|Temple Destroyed||AD 70||The Jewish Temple had been destroyed during the Roman sack of Jerusalem, and never rebuilt. The destroyed Temple would be contrasted with the Church of the Holy Sepulchre.|
|Church Construction||AD 326 - ?||Constantine initiated construction fo the Church of the Holy Sepulchre.|
From its inception, the Church of the Holy Sepulchre was associated with the Solomonic Temple.
The former was on the western hill, a higher hill, looking down on the ruins of the Jewish Temple on the eastern hill. The dazzling monument to Christ out-dazzled the Temple ruins, and Christians could flock to Jerusalem while Jews were forbidden from the city.
A visitor to the Holy Land could see the ruins and reflect on the Old Covenant, visible beside the New Covenant that superseded it.
However, the Christians did not reject Judaism as a fiction.
Rather, imagine Judaism as a once-beautiful mosaic that had been shattered, causing the tiles to fall to the floor broken, forgotten and dusty. The Jews retained the image of the mosaic in their minds, while the Christians took the fragments, giving them new life, as part of a glorious mosaic in the image of Christ. Indeed, as years passed, Christian folklore arose that the Temple had been incorporated into the Church.
The 4th century Pilgrim of Bordeaux saw on the Temple Mount "an altar which has on it the blood of Zaccharias -- you would think it had only been shed yesterday." However, the 6th century author of Breviarius saw this altar in front of the Tomb of Christ; either it had been moved, or a new tradition arose that part of the Church was the altar.
Further, events once believed by Christians to have occurred in the Temple were appropriated by the Church.
Pilgrims in the 6th century were told that the Church's inner courtyard was the temple court where Jesus attacked merchant activity (John 2:16). Relics of the Old Testament era -- the Old Covenant, the Temple, the Jewish roots of Christianity -- began to appear in the Church. Among these were the Horn of the Anointing used by Jewish kings, not attested in Jewish sources but venerated on Good Friday along with the Cross and the ring of Solomon. The latter was also a Jewish relic, which a well-known Jewish legend claimed was used by Solomon against demons, sealing them in vessels and diverting their power towards constructing the first Temple (the vessels were featured in the Basilica of Constantine in Rome).

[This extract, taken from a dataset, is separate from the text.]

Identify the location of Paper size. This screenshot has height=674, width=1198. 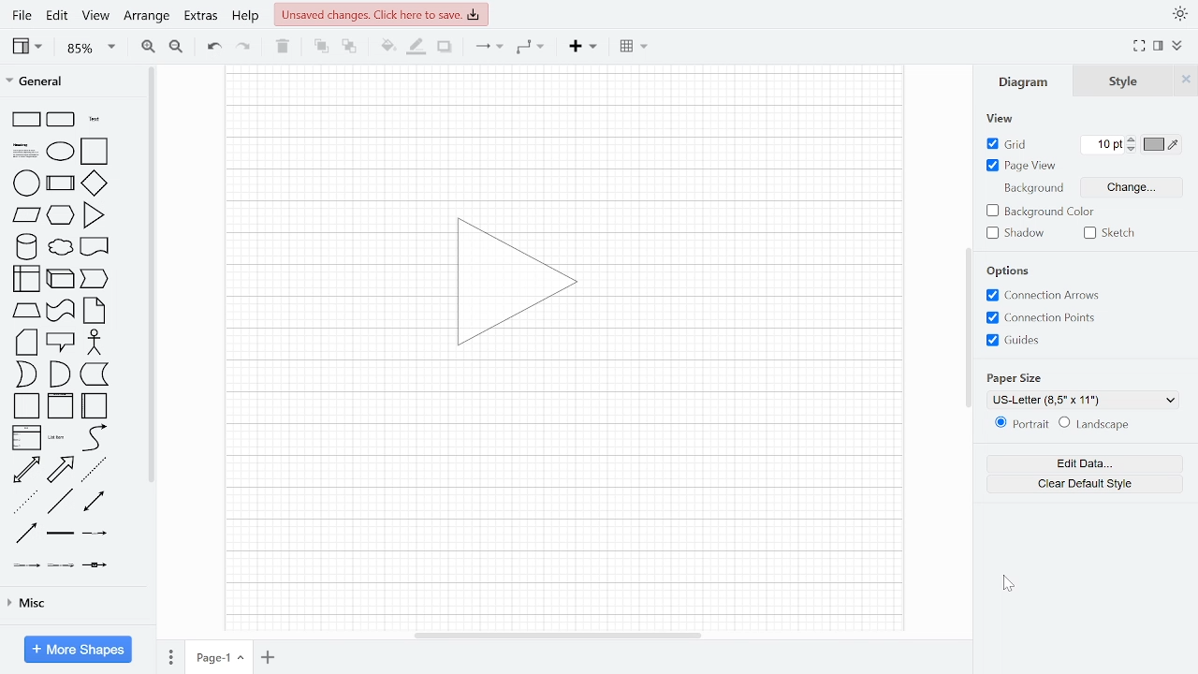
(1013, 378).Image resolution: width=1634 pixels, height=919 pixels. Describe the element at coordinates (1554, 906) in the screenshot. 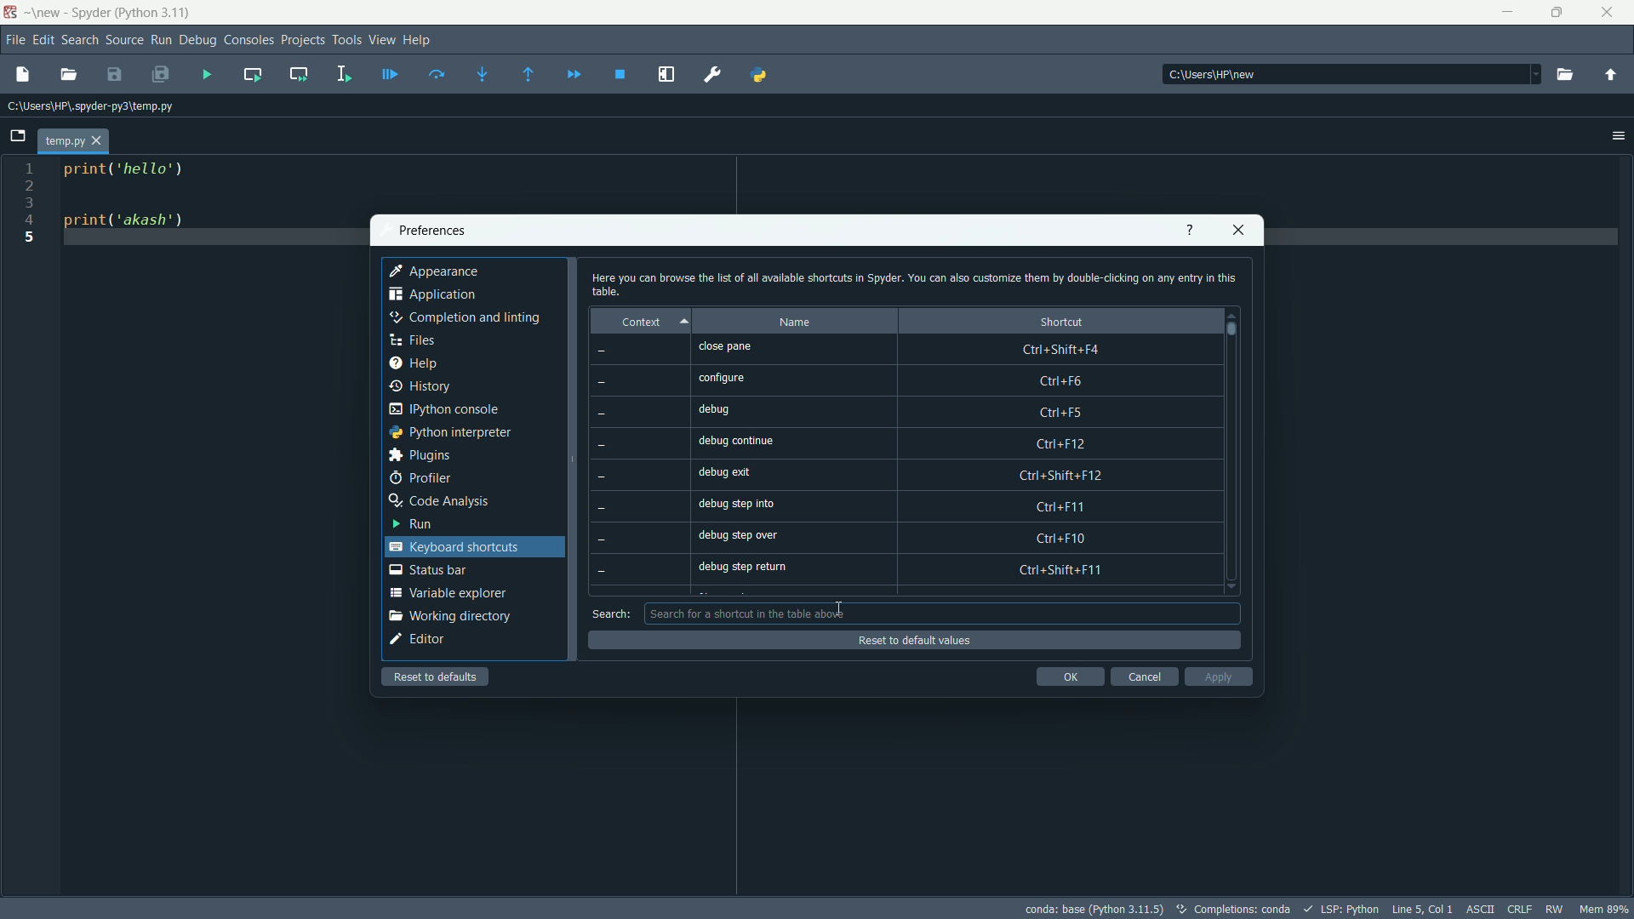

I see `RW` at that location.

Another Old Testament relic was the altar where Abraham had offered his son Isaac as a sacrifice on Mount Moriah, the same altar as in the Temple. The author of Breviarius saw this, leading to the conclusion that the Abrahamic sacrifice occurred at the site of the Church: Mount Moriah and Golgotha were now the same; the spot of the Abrahamic sacrifice was underfoot Jesus's crucifixion. Breviarius' account of the altar is reiterated textually and in the Church plans provided by Adomnan in Piacenza Pilgrim.